1. The problem statement, all variables and given/known data
Driving to a nearby city, a motorist estimates his travel time, considering that he can maintain a constant velocity of 90km/h. Surprised by an unexpected rain shower, he decides to reduce his velocity to 60km/h until it stops raining 15 minutes later, at which time he returns to his original velocity. This temporary reduction in speed increases his travel time, in relation to his original estimate by how much:
a) 5 minutes
b) 7.5 minutes
c) 10 minutes
d) 15 minutes
e) 30 minutes

2. Relevant equations

D=vt (I think that's all really)

3. The attempt at a solution

I know that, because of the rain, the driver drove 15 km at the reduced speed of 60km/h (which was also for a duration of 15 minutes) but when I actually try to do the problem I can't seem to get the right answer. The funny thing is I've done this question before and got the correct answer easily.

2. Aug 11, 2009

### Staff: Mentor

One intuitive way to help you get your head around the problem is to draw a d(t) graph, with distance travelled on the vertical axis, and time on the horizontal axis. Draw the start of the trip as a line going up to the right with the slope corresponding to 90kph. At some point, reduce the slope to 60kph for 15 minutes, and then resume the original 90kph slope. Now draw a horizontal line at some distance that is after the resumption of 90kph. See how that horizontal line intersects the two lines (original 90kph-only line and the modified line) at two places? The difference in time between those two intersection points stays constant as time and distance proceed after returning to the original speed...

3. Aug 11, 2009

### ideasrule

So he drove 30 km/h slower for 15 minutes. A hypothetical car driving 90 km/h would see him receding at 30 km/h for 15 minutes, and get left behind by a certain distance (what's the distance?) He then has to cover that distance at 90 km/h.
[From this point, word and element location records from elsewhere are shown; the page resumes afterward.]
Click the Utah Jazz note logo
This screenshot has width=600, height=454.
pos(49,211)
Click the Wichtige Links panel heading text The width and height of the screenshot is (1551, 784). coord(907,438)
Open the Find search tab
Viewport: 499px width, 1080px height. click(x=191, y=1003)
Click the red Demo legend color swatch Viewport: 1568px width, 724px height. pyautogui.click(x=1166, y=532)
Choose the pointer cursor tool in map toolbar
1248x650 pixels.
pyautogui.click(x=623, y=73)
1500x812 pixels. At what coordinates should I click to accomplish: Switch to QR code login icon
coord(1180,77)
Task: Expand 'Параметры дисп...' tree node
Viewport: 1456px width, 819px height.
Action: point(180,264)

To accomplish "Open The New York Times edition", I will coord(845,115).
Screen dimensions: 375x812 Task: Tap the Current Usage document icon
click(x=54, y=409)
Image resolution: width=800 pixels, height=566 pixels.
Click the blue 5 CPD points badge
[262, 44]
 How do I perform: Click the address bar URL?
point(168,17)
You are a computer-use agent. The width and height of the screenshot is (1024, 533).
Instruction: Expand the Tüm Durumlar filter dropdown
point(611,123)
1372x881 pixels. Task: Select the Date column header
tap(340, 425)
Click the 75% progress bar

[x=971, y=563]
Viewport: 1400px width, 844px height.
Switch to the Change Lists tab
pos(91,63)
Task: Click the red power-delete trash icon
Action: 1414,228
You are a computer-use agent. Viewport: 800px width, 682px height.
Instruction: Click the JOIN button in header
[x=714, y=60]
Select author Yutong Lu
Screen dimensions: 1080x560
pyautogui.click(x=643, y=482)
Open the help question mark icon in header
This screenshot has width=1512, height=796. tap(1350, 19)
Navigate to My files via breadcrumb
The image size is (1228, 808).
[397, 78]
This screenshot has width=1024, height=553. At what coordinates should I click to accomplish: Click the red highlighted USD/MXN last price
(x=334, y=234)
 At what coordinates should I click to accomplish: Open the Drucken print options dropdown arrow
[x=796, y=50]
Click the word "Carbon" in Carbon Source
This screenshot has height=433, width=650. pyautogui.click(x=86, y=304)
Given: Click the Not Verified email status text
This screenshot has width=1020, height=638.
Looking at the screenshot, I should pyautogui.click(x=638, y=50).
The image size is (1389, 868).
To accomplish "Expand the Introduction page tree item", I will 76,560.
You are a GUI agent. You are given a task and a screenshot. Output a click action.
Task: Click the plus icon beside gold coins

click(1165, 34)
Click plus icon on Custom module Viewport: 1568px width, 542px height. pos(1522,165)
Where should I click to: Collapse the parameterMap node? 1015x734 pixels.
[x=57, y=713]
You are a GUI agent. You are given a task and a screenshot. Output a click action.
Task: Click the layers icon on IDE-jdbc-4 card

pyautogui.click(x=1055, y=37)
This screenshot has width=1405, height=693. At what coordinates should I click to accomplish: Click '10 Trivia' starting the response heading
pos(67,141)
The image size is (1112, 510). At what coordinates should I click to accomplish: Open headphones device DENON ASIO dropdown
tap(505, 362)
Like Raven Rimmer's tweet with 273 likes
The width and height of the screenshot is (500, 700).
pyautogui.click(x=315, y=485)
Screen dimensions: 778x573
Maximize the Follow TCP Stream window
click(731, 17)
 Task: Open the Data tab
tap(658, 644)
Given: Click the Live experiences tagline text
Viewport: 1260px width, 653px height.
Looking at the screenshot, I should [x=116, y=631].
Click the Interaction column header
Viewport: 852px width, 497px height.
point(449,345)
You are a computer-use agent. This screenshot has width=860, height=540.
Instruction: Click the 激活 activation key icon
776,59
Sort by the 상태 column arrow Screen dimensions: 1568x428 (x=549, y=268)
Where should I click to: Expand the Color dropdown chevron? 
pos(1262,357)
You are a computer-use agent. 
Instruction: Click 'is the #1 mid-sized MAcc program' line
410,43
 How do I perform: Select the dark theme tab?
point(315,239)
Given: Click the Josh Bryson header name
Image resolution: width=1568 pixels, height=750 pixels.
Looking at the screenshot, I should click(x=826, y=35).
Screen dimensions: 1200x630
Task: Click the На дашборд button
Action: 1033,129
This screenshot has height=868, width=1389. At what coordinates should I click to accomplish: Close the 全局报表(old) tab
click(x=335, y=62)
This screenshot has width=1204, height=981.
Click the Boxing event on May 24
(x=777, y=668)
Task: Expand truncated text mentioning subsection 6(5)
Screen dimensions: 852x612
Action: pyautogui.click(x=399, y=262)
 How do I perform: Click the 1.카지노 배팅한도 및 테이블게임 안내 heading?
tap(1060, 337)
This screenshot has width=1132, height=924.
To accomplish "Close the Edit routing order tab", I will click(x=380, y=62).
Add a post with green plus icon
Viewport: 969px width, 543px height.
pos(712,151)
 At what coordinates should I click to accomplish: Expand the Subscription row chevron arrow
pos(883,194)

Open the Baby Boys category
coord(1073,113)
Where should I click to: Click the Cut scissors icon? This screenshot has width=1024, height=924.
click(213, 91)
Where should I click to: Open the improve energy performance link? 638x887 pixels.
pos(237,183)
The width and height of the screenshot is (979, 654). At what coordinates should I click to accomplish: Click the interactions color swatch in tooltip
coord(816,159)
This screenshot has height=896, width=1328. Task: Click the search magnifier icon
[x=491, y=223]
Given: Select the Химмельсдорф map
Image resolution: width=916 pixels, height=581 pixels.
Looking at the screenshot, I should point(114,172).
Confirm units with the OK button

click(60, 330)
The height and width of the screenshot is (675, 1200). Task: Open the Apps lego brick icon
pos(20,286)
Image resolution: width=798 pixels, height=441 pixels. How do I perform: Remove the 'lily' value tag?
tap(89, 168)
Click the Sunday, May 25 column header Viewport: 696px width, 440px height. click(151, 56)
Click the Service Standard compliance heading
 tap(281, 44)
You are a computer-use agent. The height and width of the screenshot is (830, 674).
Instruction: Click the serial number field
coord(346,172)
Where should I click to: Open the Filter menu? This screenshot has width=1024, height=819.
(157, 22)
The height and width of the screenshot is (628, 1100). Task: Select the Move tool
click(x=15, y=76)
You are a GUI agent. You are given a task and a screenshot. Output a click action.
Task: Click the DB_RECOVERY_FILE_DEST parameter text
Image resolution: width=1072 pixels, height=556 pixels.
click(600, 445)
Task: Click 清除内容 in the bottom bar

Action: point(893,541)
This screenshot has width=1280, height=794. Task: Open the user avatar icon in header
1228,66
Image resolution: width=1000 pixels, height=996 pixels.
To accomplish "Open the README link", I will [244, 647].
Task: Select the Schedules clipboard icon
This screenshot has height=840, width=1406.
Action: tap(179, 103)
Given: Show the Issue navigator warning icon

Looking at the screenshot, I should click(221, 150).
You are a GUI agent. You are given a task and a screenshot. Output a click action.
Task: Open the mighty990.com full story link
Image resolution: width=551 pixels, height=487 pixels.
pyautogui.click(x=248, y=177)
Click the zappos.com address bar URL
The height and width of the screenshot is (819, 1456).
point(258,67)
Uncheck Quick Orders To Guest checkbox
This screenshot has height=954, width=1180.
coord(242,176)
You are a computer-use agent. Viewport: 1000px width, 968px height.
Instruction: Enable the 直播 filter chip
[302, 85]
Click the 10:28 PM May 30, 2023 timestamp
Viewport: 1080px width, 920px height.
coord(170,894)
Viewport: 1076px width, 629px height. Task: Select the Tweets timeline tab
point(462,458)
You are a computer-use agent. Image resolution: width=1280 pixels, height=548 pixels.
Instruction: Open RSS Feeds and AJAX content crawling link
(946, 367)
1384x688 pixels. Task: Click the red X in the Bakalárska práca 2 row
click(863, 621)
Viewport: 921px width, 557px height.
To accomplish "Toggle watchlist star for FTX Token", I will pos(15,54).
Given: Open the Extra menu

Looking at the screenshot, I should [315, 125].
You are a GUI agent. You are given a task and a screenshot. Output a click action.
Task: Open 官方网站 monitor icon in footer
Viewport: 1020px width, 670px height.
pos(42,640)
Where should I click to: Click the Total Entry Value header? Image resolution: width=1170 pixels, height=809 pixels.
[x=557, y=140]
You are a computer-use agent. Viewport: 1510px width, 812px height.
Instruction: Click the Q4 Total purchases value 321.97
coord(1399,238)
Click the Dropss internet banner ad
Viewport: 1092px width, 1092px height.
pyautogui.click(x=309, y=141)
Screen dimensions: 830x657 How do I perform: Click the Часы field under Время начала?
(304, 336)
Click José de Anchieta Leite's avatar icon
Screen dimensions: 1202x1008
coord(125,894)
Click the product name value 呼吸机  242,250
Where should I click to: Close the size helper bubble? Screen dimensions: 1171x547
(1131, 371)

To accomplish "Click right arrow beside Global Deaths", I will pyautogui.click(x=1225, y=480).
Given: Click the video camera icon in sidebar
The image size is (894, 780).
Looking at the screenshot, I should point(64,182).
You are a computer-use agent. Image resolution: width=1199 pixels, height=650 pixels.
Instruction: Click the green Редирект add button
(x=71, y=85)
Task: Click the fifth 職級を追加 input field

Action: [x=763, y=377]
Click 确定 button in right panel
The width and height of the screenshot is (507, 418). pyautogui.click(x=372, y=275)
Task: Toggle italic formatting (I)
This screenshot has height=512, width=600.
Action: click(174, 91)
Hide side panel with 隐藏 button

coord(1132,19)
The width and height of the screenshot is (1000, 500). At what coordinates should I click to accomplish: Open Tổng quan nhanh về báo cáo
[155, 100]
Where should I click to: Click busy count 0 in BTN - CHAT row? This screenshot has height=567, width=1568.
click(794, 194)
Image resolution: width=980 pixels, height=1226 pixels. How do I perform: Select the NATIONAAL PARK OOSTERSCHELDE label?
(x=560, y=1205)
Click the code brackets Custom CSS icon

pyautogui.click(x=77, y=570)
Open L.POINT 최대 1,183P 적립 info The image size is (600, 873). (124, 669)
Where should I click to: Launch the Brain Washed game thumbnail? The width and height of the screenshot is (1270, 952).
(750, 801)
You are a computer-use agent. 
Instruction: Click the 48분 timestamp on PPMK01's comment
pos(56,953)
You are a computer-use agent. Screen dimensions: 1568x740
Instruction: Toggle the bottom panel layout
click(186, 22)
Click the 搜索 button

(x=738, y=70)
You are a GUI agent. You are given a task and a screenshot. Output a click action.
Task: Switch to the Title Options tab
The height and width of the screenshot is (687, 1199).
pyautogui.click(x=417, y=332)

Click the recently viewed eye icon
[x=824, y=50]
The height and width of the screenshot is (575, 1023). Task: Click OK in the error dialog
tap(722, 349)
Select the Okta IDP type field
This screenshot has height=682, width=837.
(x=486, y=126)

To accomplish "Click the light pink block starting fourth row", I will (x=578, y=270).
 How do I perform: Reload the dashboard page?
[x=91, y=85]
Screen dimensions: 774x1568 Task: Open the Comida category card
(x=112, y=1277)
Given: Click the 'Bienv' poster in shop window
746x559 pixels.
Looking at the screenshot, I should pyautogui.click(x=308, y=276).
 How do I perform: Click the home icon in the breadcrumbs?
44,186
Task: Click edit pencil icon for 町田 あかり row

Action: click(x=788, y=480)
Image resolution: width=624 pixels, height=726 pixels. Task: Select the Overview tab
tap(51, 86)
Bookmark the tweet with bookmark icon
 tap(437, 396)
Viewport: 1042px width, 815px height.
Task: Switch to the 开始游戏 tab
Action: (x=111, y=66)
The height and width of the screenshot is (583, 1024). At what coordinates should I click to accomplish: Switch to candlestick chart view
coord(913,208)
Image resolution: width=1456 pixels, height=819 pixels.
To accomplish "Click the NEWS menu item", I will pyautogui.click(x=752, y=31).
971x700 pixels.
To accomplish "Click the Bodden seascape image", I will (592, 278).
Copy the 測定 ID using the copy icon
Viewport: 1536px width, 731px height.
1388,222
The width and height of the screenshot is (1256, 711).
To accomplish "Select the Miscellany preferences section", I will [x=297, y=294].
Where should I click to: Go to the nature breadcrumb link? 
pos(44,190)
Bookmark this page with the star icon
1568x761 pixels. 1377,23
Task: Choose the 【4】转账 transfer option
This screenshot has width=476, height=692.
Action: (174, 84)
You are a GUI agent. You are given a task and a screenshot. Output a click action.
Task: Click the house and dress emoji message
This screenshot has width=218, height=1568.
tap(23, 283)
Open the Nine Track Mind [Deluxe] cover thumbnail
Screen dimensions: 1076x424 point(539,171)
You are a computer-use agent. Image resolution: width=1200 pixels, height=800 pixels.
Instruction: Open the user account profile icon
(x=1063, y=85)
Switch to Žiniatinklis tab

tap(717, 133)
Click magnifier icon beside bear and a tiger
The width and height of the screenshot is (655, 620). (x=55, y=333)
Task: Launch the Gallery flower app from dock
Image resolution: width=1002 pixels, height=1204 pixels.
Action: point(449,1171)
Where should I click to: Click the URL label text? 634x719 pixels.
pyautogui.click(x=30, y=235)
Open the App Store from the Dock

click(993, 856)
Another intuitive way of doing it is to calculate the time he would take at 90 km/h, calculate the time he actually took, and subtract the two. Since you don't know the distance, call it "x" and hope that it cancels out at the end.

4. Aug 11, 2009

### kuruman

Yet another way:

At 90 km/hr, he covers 1.5 miles/min (90/60)
At 60 km/hr, he covers 1.0 miles/min

So over the 15 minutes that it's raining, he falls behind 0.5*15 = 7.5 miles.
How long will it take him to cover that "lag distance" if he actually traveled at 1.5 miles/min? That's the lag time.

5. Aug 11, 2009

### Staff: Mentor

Okay, that's enough help everybody. Now it's time to let the OP finish off the problem.

And we'll see if he can spot the typo in the quoted post above...

6. Aug 11, 2009

### kuruman

Oops. I just got back from a driving (US) trip.

7. Aug 12, 2009

### Paulo Serrano

I knew it was easy. :p

Using a slight variation of berkeman's method, I found that the answer is A, 5 minutes.

90 km/h ---------> 1.5 km/min
60 km/h ---------> 1 km/min

The distance traveled at the reduced speed was 15 km. How long does it take for each speed?
1.5 km/min -----> 10 minutes
1.0 km/min -----> 15 minutes

The difference between the two speeds is 5 minutes.

Thanks guys.